Exercise: Aim for an exact copy of the listing, without any images.

The input:
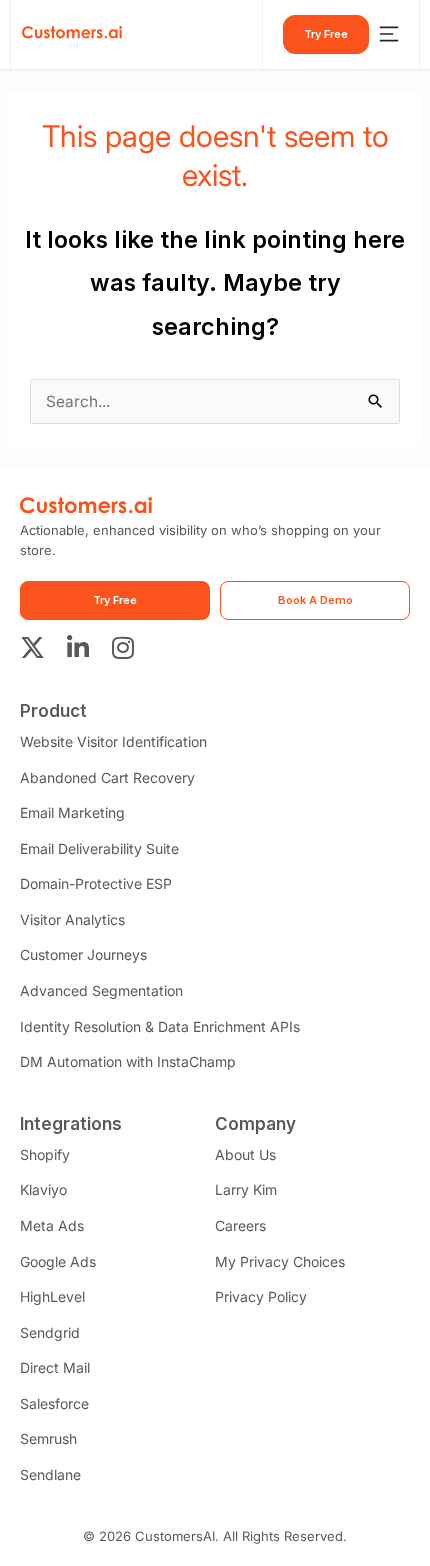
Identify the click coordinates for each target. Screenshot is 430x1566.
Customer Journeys (83, 954)
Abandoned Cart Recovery (107, 777)
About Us (245, 1154)
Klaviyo (43, 1189)
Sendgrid (50, 1332)
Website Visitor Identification (113, 741)
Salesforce (54, 1403)
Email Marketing (72, 812)
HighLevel (52, 1296)
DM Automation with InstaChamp (128, 1061)
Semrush (48, 1438)
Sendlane (50, 1474)
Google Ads (58, 1261)
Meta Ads (52, 1225)
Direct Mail (55, 1367)
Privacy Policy (261, 1296)
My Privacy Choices (280, 1261)
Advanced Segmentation (101, 990)
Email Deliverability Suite (99, 848)
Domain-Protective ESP (96, 883)
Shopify (45, 1154)
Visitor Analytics (72, 919)
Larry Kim (246, 1189)
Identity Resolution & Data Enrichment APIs (160, 1026)
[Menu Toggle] (389, 34)
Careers (240, 1225)
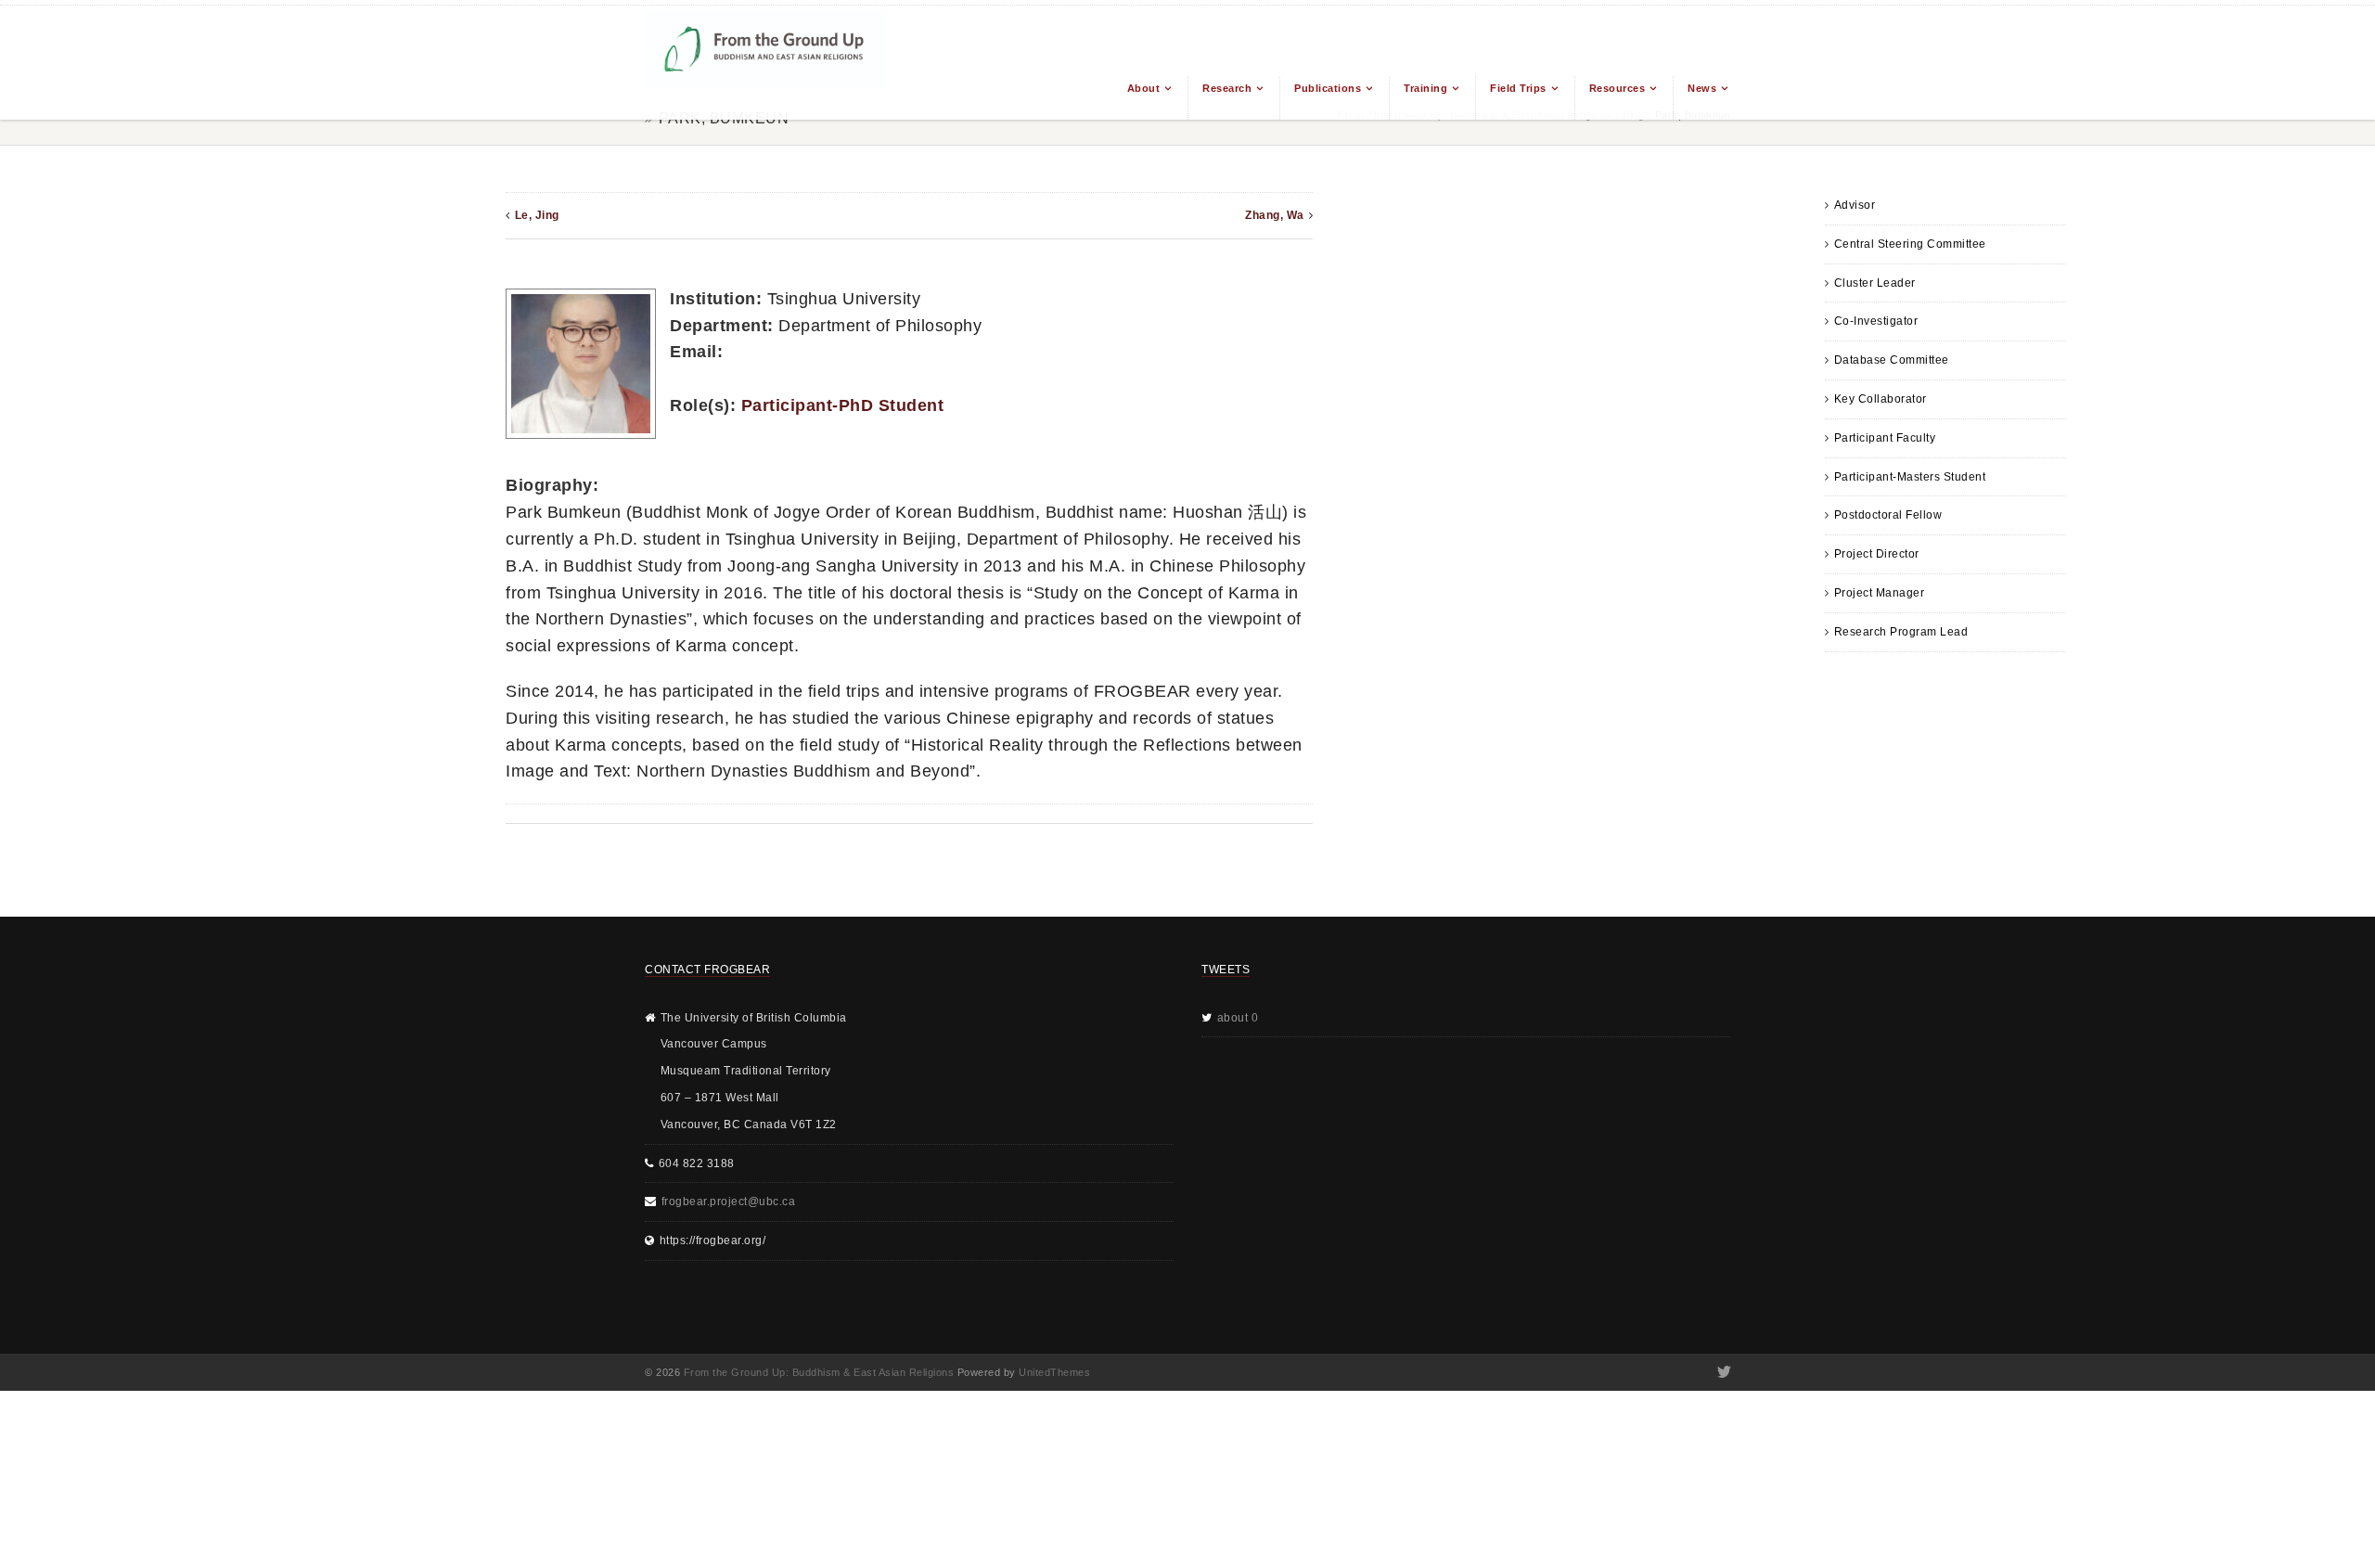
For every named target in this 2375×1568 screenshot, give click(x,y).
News (1702, 88)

Written answer:
Identify the click coordinates for each target. Screenshot is 430x1566.
Customer Journeys (83, 954)
Abandoned Cart Recovery (107, 777)
About Us (245, 1154)
Klaviyo (43, 1189)
Sendgrid (50, 1332)
Website Visitor Identification (113, 741)
Salesforce (54, 1403)
Email Marketing (72, 812)
HighLevel (52, 1296)
DM Automation with InstaChamp (128, 1061)
Semrush (48, 1438)
Sendlane (50, 1474)
Google Ads (58, 1261)
Meta Ads (52, 1225)
Direct Mail (55, 1367)
Privacy Policy (261, 1296)
My Privacy Choices (280, 1261)
Advanced Segmentation (101, 990)
Email Deliverability Suite (99, 848)
Domain-Protective ESP (96, 883)
Shopify (45, 1154)
Visitor Analytics (72, 919)
Larry Kim (246, 1189)
Identity Resolution & Data Enrichment APIs (160, 1026)
[Menu Toggle] (389, 34)
Careers (240, 1225)
For every named target in this 2375×1568 screenshot, give click(x,y).
News (1702, 88)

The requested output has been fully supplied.